Start Provided text

March 24, 2014 at 9:03 am
Hi Guys,
I have a query I have written to join 3 tables, run a CASE statement for two columns and perform an aggregate SUM on the two columns. The results are grouped by the SUM. This table has over a billion records and is currently indexed by date. The query looks like this ..
SELECT DISTINCT site.site_number AS Site, site.city AS City, site.state AS State,
SUM(CASE WHEN historypoints.histConfID LIKE '%Generator$20Start$2fStop' THEN CONVERT(DECIMAL(10, 2), history.numeric_value / 100 * 15) ELSE 0 END) AS [Runtime(min)],
SUM(CASE WHEN historypoints.histConfID LIKE '%Generator$20Command' THEN CONVERT(DECIMAL(10, 2), history.numeric_value / 100 * 15) ELSE 0 END) AS [Command(min)]
FROM history INNER JOIN
historypoints ON history.config_id = historypoints.config_id INNER JOIN
xcm ON historypoints.xcm_id = xcm.xcm_id INNER JOIN
site ON xcm.site_id = site.site_id
WHERE (history.timestamp BETWEEN GETDATE() - 14 AND GETDATE())
GROUP BY site.site_number, site.city, site.state
This query takes a VERY long time to run. Any suggestions on improvement would be greatly appreciated!
Thanks!
March 24, 2014 at 9:12 am
Welcome to SSC.
Unfortunately the query alone is rarely enough to help with performance issues. However, this type of question is quite common and so there is an article on what to do in order to provide enough information to the rest of us.
Have a look at http://www.sqlservercentral.com/articles/SQLServerCentral/66909/ and then you should be able to help us to help you with your problem.

End Provided text

[Tasks and exercises]
• 1. In the forum post about the slow SQL query, how is the table with over a billion records currently indexed?
• 2. Which column aliases does the query in the forum post assign with AS?

Start Dataset excerpts

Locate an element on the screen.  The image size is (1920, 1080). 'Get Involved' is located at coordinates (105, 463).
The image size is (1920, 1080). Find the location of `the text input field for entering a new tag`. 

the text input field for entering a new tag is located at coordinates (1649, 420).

End Dataset excerpts
Start Dataset excerpts

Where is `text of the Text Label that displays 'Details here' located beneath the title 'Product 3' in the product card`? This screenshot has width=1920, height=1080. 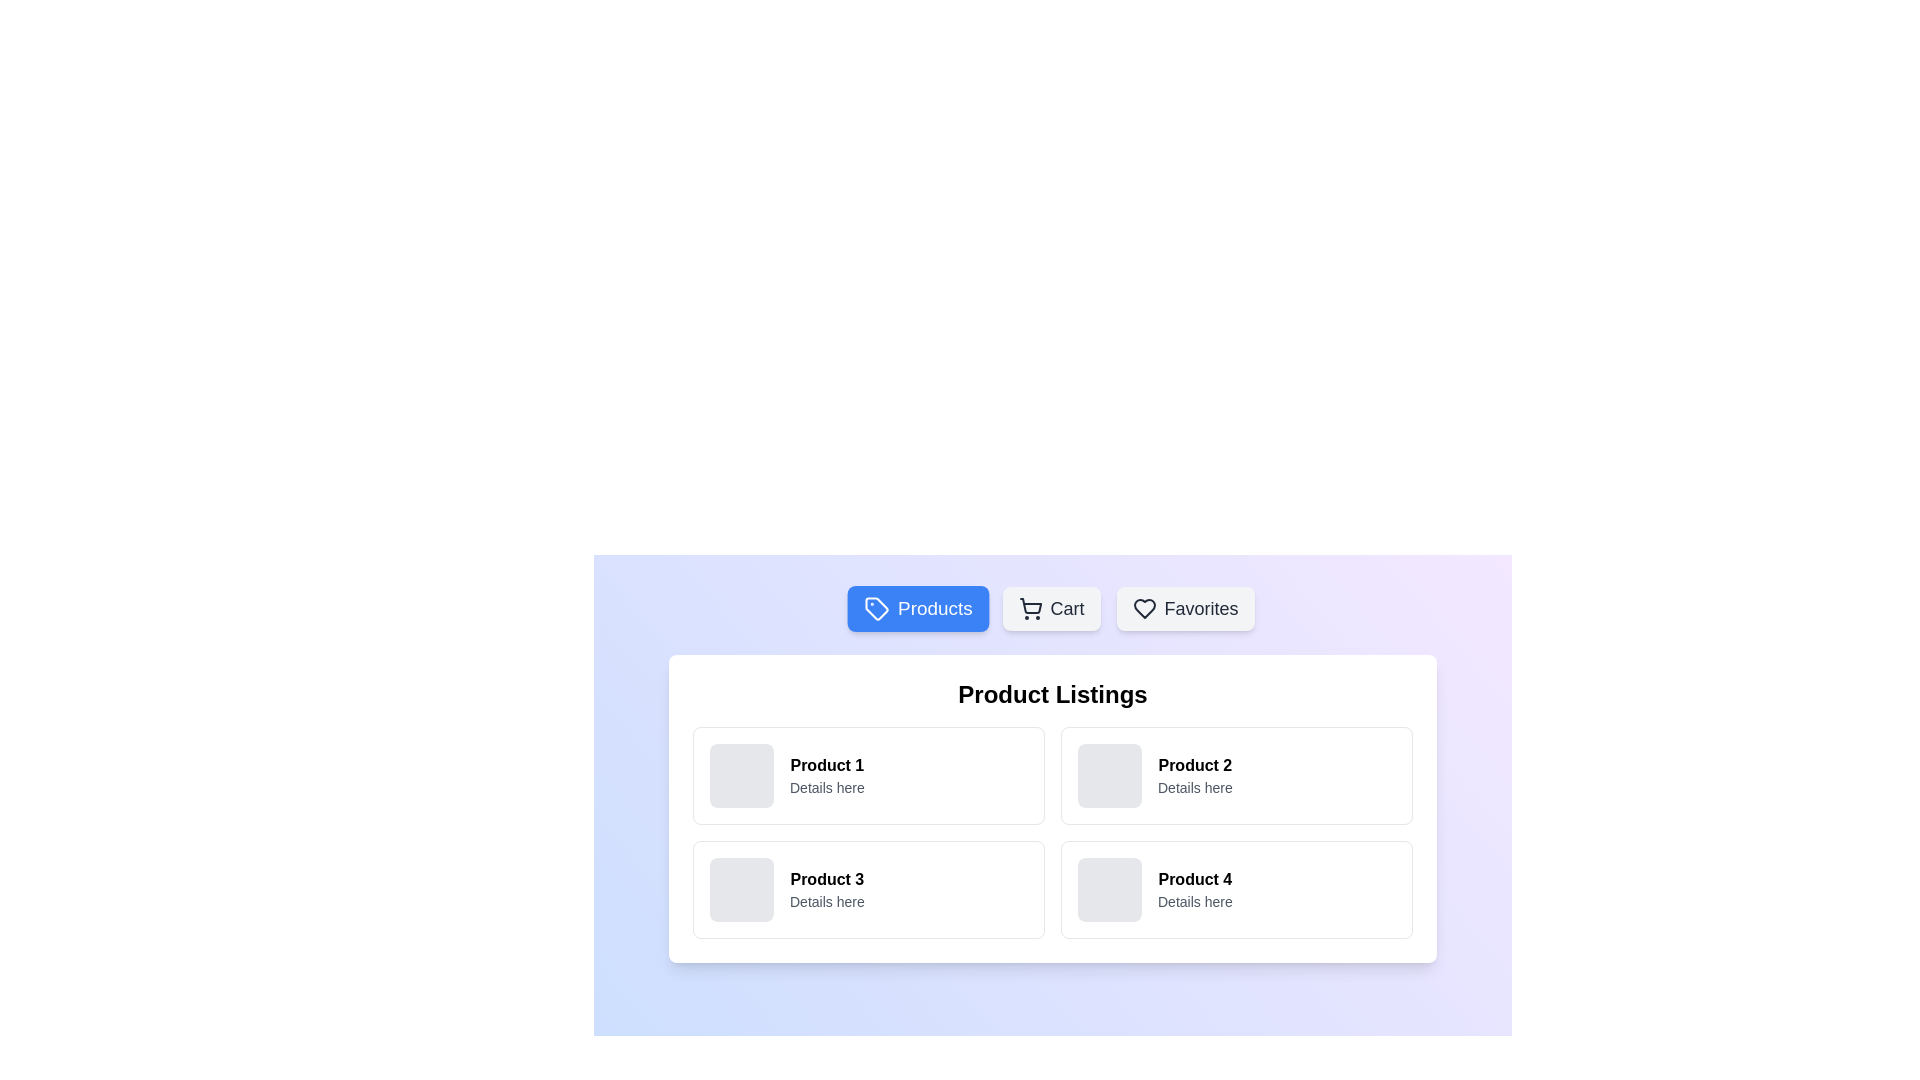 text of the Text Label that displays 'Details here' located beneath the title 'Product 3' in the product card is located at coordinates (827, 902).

End Dataset excerpts
Start Dataset excerpts

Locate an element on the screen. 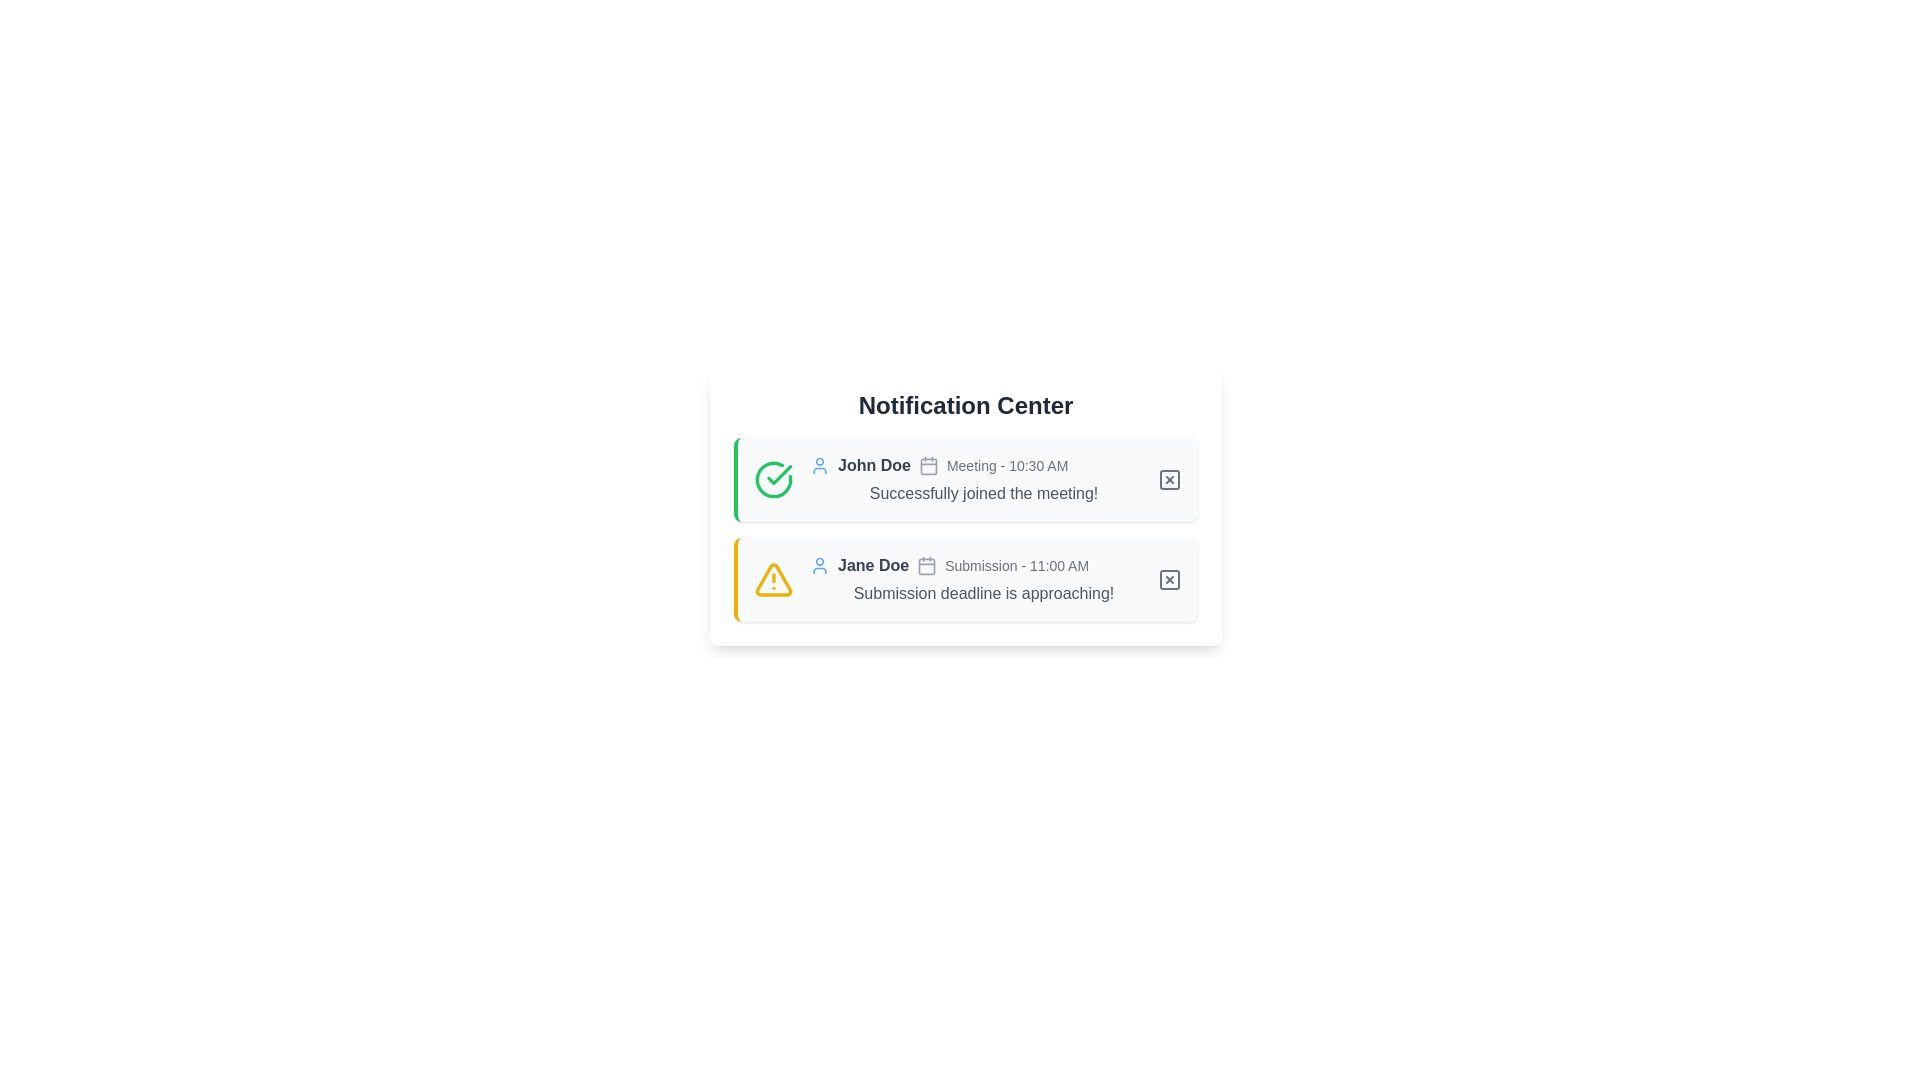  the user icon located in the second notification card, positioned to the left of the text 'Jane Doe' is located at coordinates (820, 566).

End Dataset excerpts

[Results by task]
• 1. By date.

• 2. Site, City, State, [Runtime(min)], [Command(min)]